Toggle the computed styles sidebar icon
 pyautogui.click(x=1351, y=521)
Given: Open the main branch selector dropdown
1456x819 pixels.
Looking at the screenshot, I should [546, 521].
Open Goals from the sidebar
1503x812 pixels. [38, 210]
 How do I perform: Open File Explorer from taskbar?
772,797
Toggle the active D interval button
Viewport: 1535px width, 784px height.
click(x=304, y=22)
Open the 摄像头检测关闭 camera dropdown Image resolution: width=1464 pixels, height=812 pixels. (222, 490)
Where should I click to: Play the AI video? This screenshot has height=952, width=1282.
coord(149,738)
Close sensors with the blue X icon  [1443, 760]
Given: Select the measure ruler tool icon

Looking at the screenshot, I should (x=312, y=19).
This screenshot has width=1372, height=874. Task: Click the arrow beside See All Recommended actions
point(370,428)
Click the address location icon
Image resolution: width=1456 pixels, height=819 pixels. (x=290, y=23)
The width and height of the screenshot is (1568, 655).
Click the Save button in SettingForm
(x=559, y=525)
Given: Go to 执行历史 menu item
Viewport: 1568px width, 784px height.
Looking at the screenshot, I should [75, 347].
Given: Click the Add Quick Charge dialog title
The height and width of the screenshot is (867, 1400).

WHAT THIS TASK INVOLVES:
From the top of the listing above, restate each line word for word up to and including the line with "Toggle the active D interval button"; add nothing else.

EXERCISE RESULT:
Toggle the computed styles sidebar icon
 pyautogui.click(x=1351, y=521)
Given: Open the main branch selector dropdown
1456x819 pixels.
Looking at the screenshot, I should [546, 521].
Open Goals from the sidebar
1503x812 pixels. [38, 210]
 How do I perform: Open File Explorer from taskbar?
772,797
Toggle the active D interval button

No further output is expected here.